───── TEXT EXCERPT ─────
Sunday, October 10, 2021

“Hang Loose” by Mandrill

In 1973, Brooklyn groove outfit Mandrill scored their third hit with the eruptive funk jam “Hang Loose.” The dynamic track showcases the band's formidable musicianship. Fudgie Kae ignites the groove with a killer bass line, and the badass horn section serves up some potent brass funk. The kinetic percussion work and tight rhythm guitar riffs significantly enhance the song's groove quotient. Things shift from urgent hard-hitting funk to smoldering Latin jazz-rock on the instrumental bridge, which features a superb solo from guitarist Omar Mesa. Not to be outdone, Claude “Coffee” Cave lets loose with a scorching organ solo when the band returns to the main groove. 

The song touches on the daily struggle for survival in America, especially for those who live in distressed urban areas, and how this constant struggle places people at odds with one another, which begets violence and other crimes among those in the community.  “Hang Loose” calls for unity and peace and for people to respect one another.
───── MATERIAL SUPPLIED ─────
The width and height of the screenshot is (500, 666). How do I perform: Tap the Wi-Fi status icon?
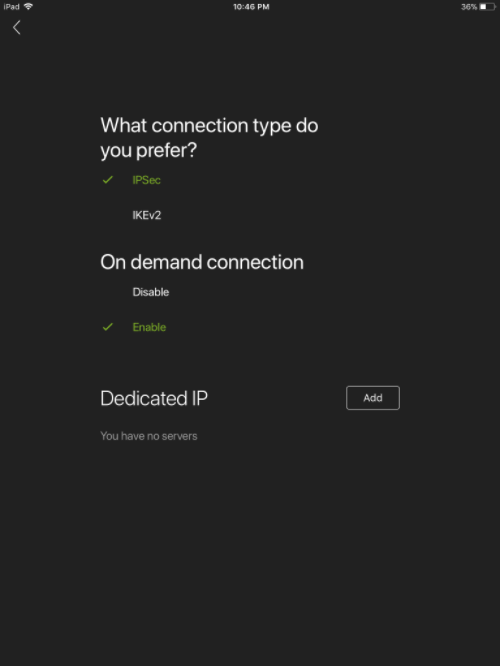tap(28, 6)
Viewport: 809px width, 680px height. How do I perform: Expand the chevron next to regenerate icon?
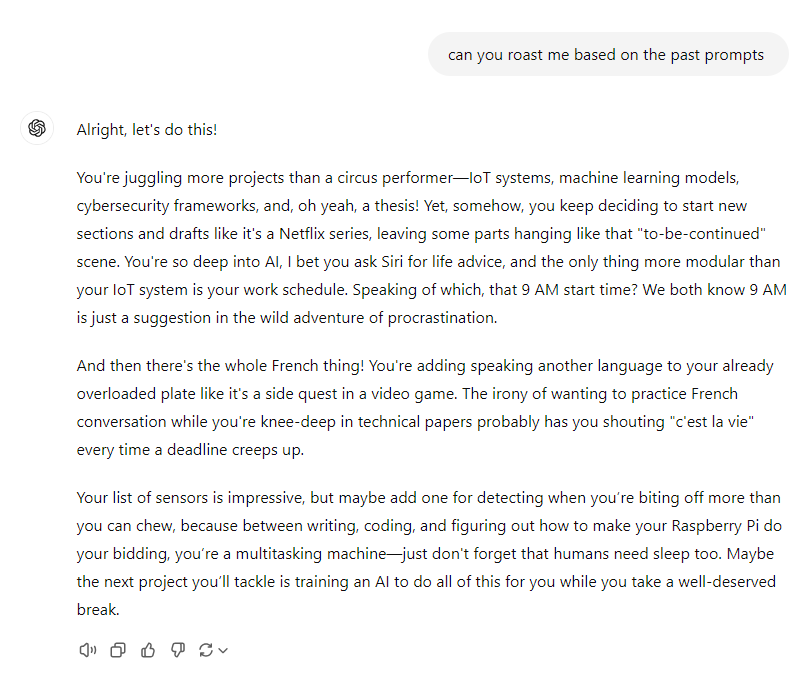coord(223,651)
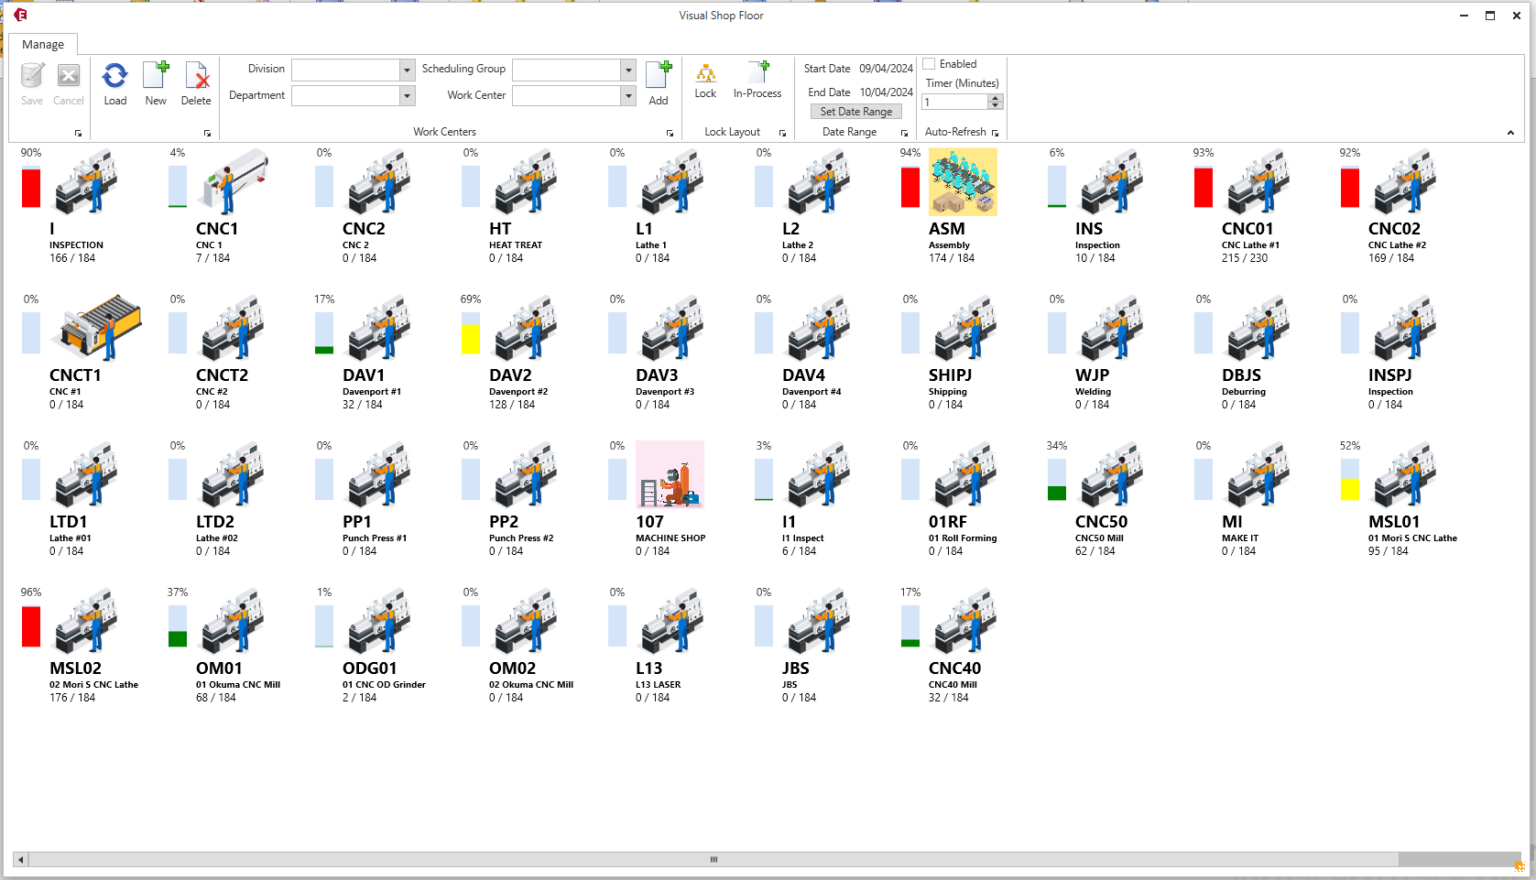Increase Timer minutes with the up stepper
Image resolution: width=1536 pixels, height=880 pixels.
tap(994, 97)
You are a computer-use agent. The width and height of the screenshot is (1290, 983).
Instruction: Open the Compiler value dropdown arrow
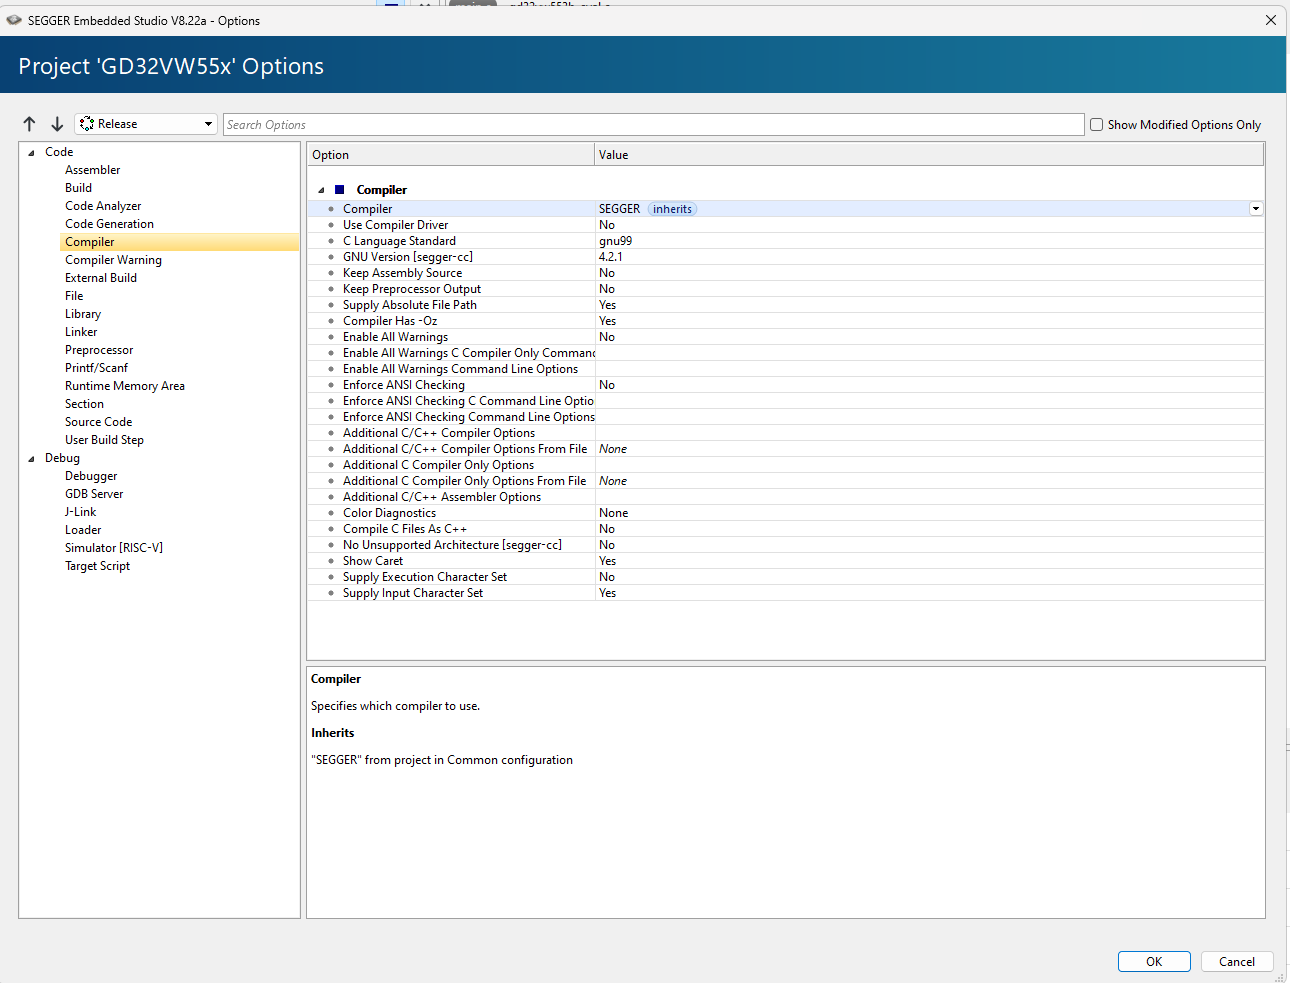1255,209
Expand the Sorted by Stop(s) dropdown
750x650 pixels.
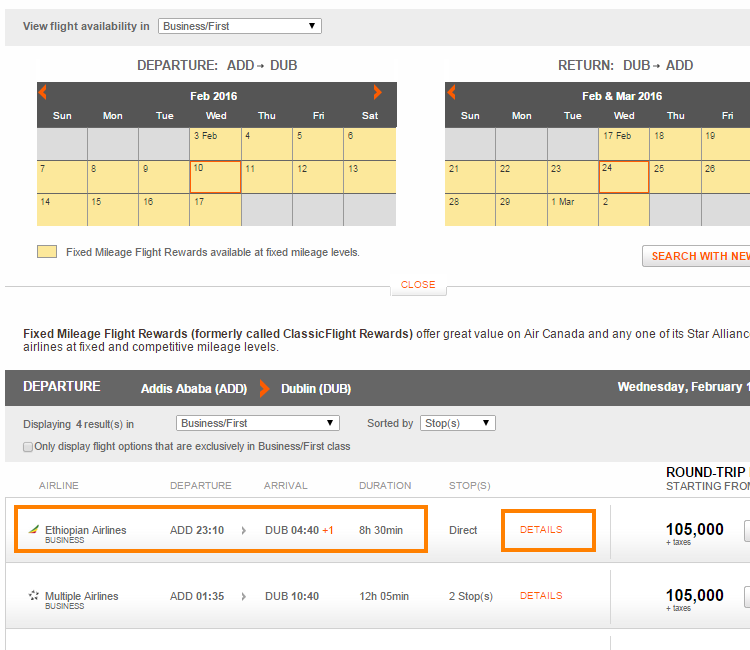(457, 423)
─────
───── MATERIAL SUPPLIED ─────
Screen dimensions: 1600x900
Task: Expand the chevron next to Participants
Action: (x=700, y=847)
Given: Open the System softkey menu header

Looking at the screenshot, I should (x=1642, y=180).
─────
───── MATERIAL SUPPLIED ─────
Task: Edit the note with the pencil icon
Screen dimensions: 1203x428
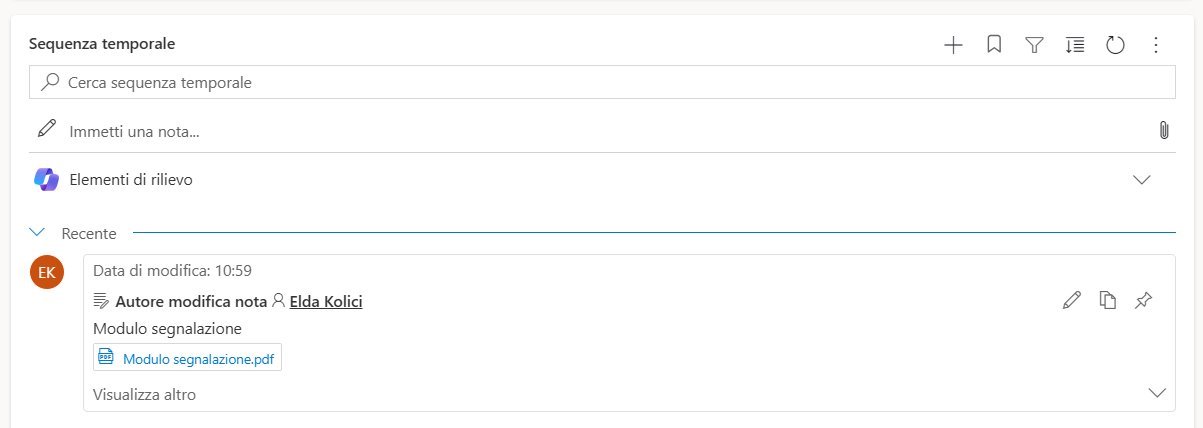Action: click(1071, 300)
─────
_WHAT YOU NEED TO DO_: In the post about Mandrill's "Hang Loose," who plays the solo on the instrumental bridge?

_RESPONSE FOR THIS EXERCISE_: Guitarist Omar Mesa